I've only read the first part of the book. But already it's offered up fresh insights into a familiar topic on this blog, the ridiculousness of giving subjective religious beliefs way more credibility than they deserve by politicians.
For some of my posts on this subject, see here, here, here, and here.
A few days ago right-wing wacko Attorney General Jeff Sessions instructed federal agencies to give more credence to religious beliefs that conflict with established law. This is a totally amazing quote from his memo.

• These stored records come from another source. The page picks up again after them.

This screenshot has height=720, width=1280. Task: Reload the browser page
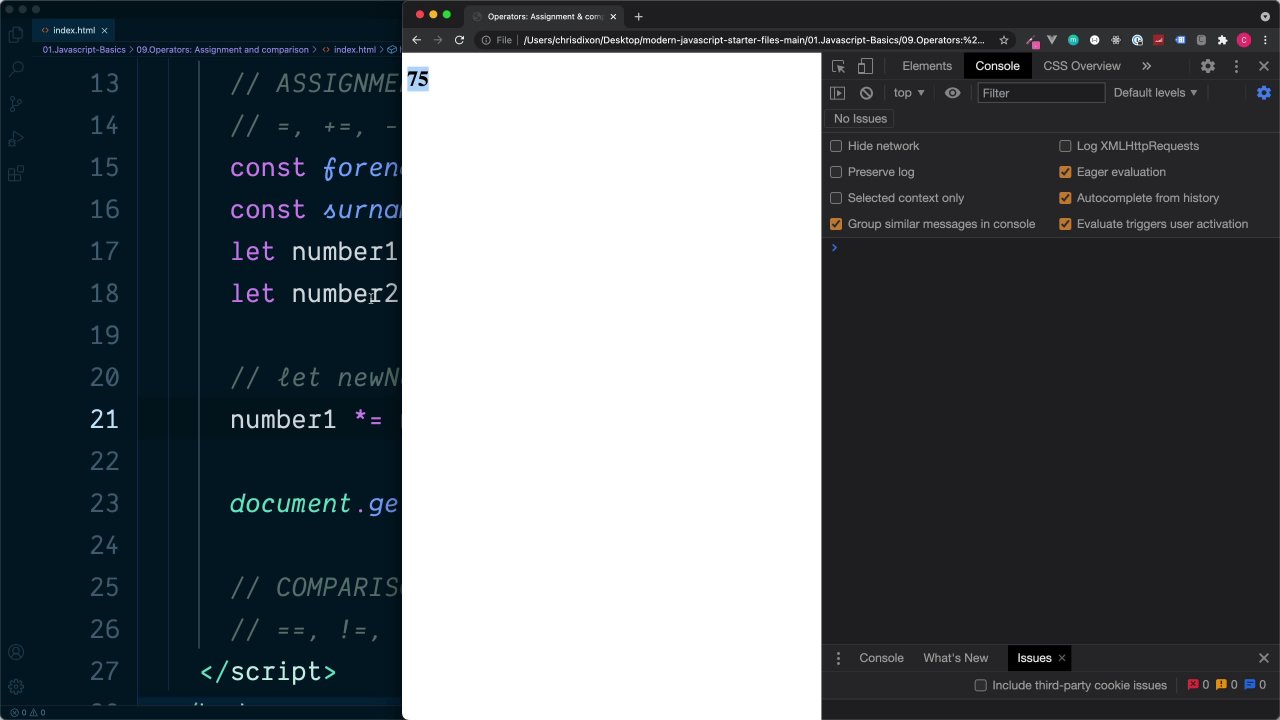(459, 40)
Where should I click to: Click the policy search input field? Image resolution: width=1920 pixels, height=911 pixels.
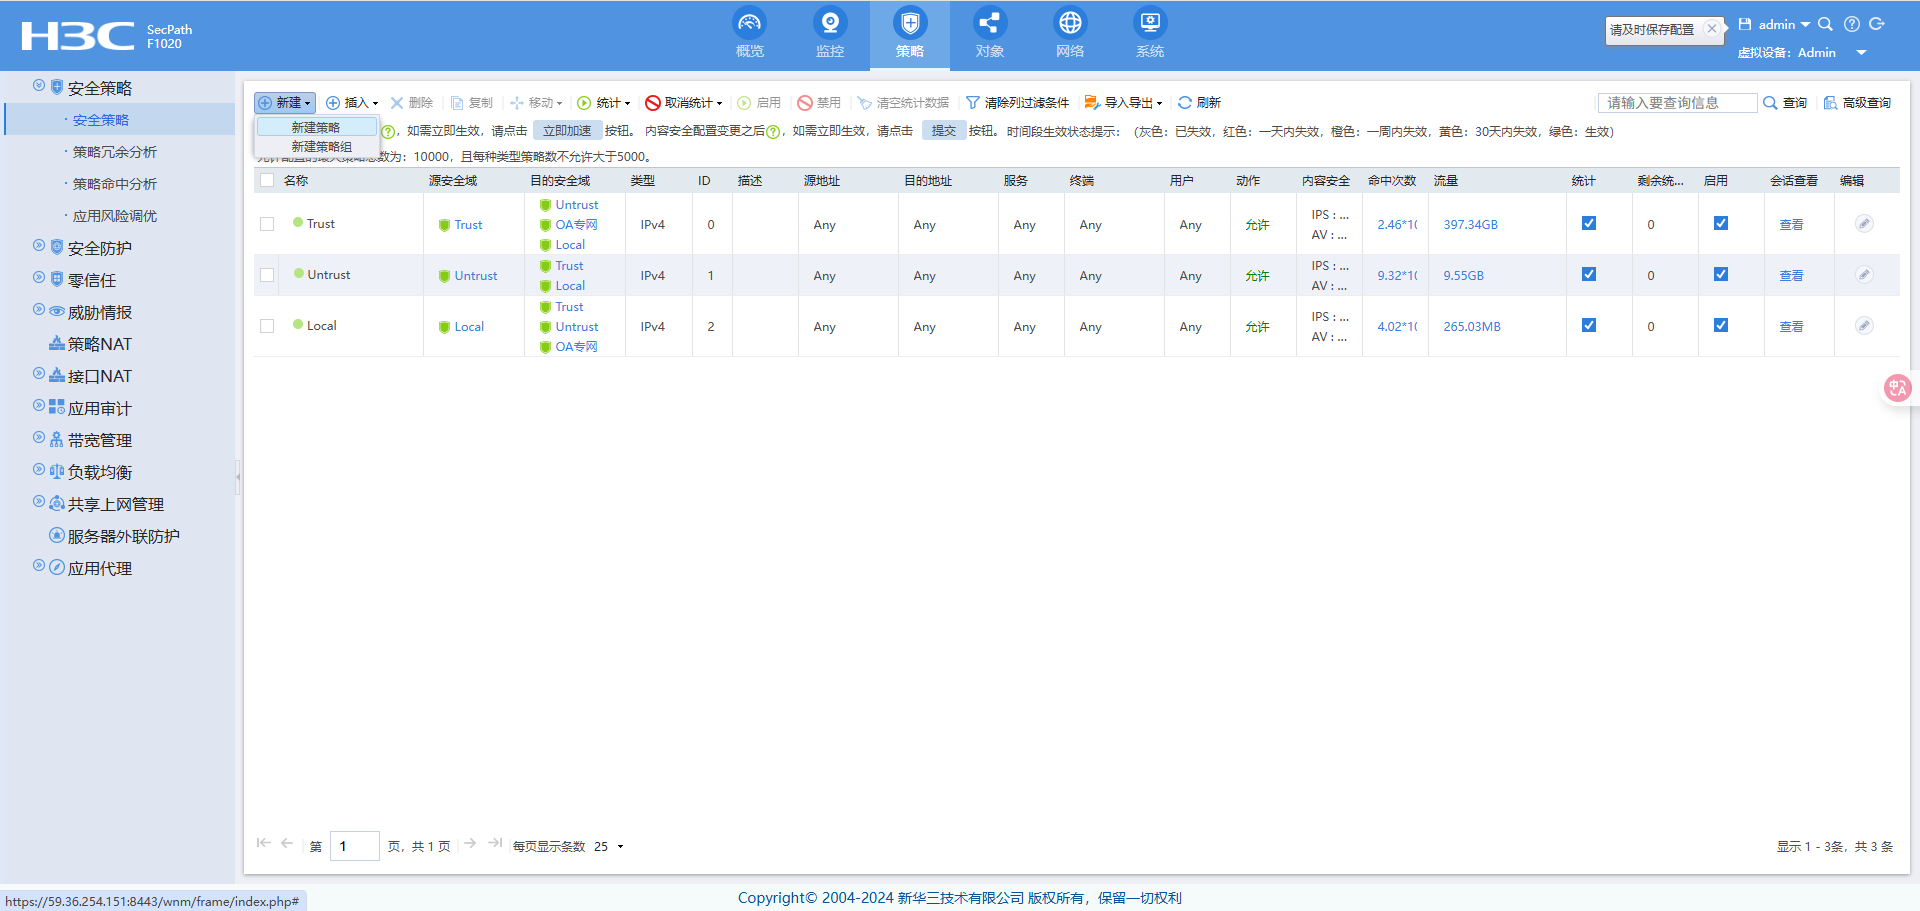coord(1675,103)
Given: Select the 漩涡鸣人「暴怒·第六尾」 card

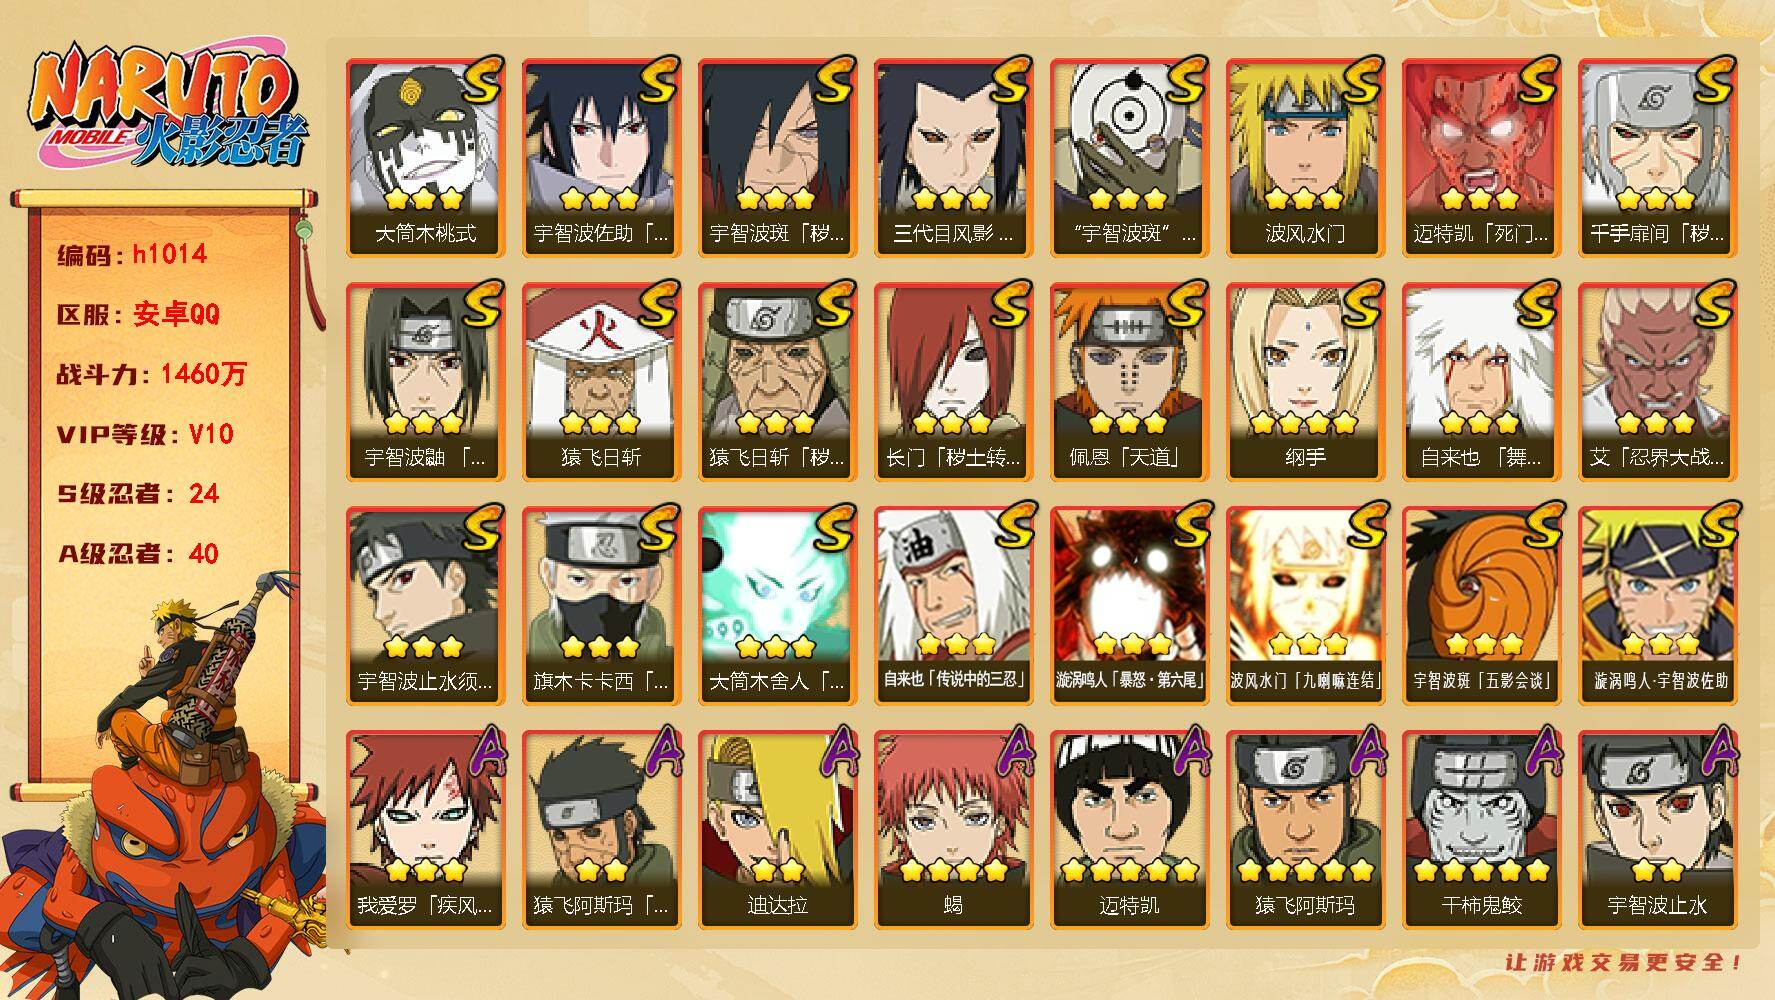Looking at the screenshot, I should tap(1129, 605).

“Except in the narrowest circumstances, no one should be forced to choose between living out his or her faith and complying with the law,” Sessions wrote. “Therefore, to the greatest extent practicable and permitted by law, religious observance and practice should be accommodated in all government activity, including employment, contracting, and programming.”
WTF?!
It's totally absurd for the Attorney General to say that "no one should be forced to choose between living out his or her faith and complying with the law."

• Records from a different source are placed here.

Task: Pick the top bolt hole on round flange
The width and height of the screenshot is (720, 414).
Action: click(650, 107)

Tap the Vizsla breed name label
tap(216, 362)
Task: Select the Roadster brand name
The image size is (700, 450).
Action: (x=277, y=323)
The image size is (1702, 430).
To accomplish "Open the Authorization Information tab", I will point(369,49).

As I've noted before, why should only religious faith get a free pass from United States laws?
Frequently people who drink a lot have faith that they can drive just fine. Shouldn't they be absolved from a ticket or jail time if they're caught driving drunk? What difference is there between a Holy Church of Drink All You Want Because God Loves This and another church that believes it is OK to discriminate against gays?
The above-linked article says:
“This guidance is designed to do one thing—create a license to discriminate against the LGBTQ community and others, sanctioned by the federal government and paid for by taxpayers,” Vanita Gupta, who led the Justice Department’s Civil Rights Division during the Obama administration, said in a statement. Chad Griffin, the president of the Human Rights Campaign, accused Trump of furthering a “cynical and hateful agenda” and said the memo “will enable systematic, government-wide discrimination that will have a devastating impact on LGBTQ people and their families.”
Here's some quotes from Kurt Andersen's Fantasyland that shed light on how the United States became such a wacked-out country, a nation that elevates unfounded personal beliefs above reasoned, factual, evidence-based conclusions.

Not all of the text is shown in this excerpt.